ONLY 5 yoga poses you NEED to unlock flexibility

These yoga poses is all you need as a beginner!!! Most people think they’re “not flexible enough” for yoga. But the truth is stiffness isn’t a strength problem. It’s a movement problem. Long hours of sitting, screens, and limited mobility make our muscles tight, joints restricted, and fascia sticky. And over time, that’s what increases injury risk. In this class, we focus on just 5 simple poses that target: ✓ hips ✓ ankles ✓ feet ✓ shoulders ✓ spine ✓ fascia (your body’s connective tissue network) So instead of forcing deep stretches, you’ll build flexibility with stability — safely and sustainably.

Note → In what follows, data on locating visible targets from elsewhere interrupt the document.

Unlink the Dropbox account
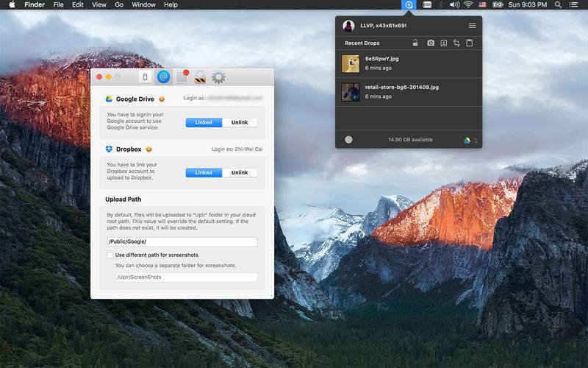Screen dimensions: 588x368 240,173

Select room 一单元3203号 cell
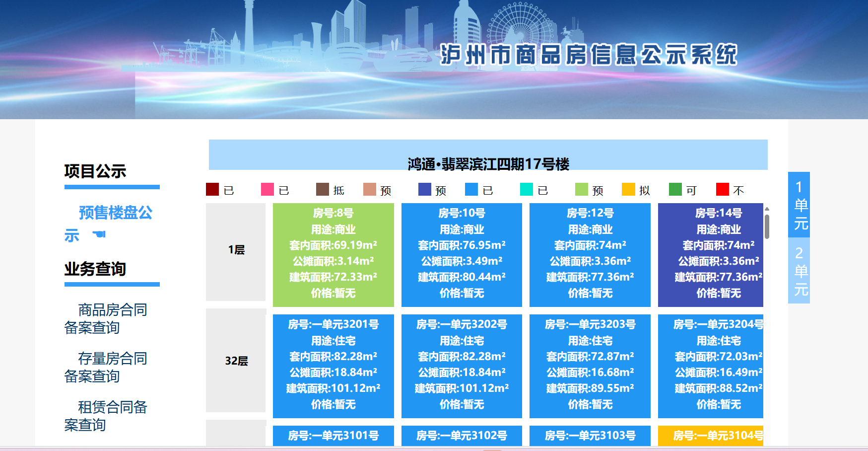tap(590, 366)
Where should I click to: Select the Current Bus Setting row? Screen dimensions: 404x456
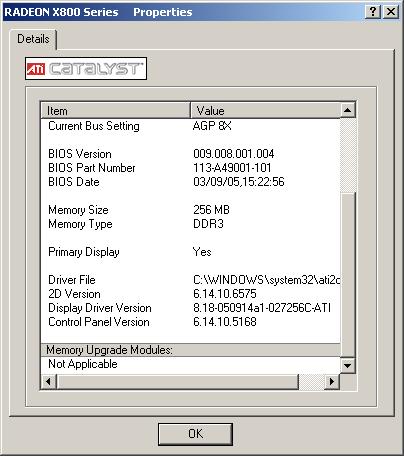coord(190,126)
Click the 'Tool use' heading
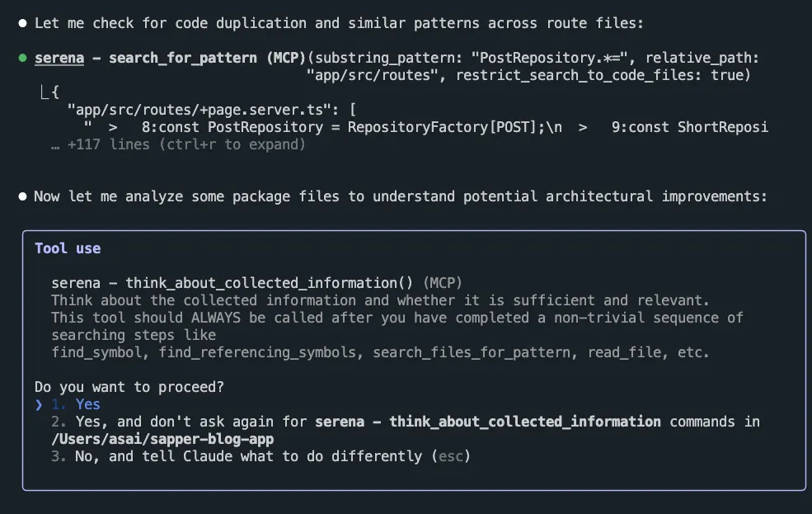The image size is (812, 514). pos(68,248)
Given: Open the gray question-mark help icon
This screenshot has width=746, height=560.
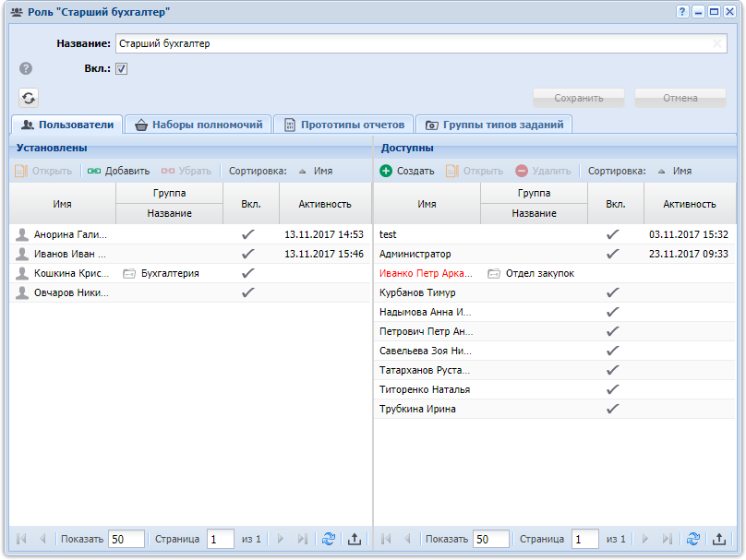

This flow includes: • Tadasana heel lifts (balance + foot strength) • Forward fold ↔ Malasana (hips + ankles mobility) • Reverse tabletop (glutes + shoulders opening) • Lunge → Gate pose rocks (deep hip release) • Vajrasana toe lifts (feet + fascia health) Perfect for: – stiff beginners – people who sit a lot – gym/runners needing mobility – anyone with tight hips, ankles, or back Just 15 minutes. No experience needed. Move slowly. Breathe deeply. Stay consistent. Flexibility isn’t about touching your toes — it’s about moving through life without pain.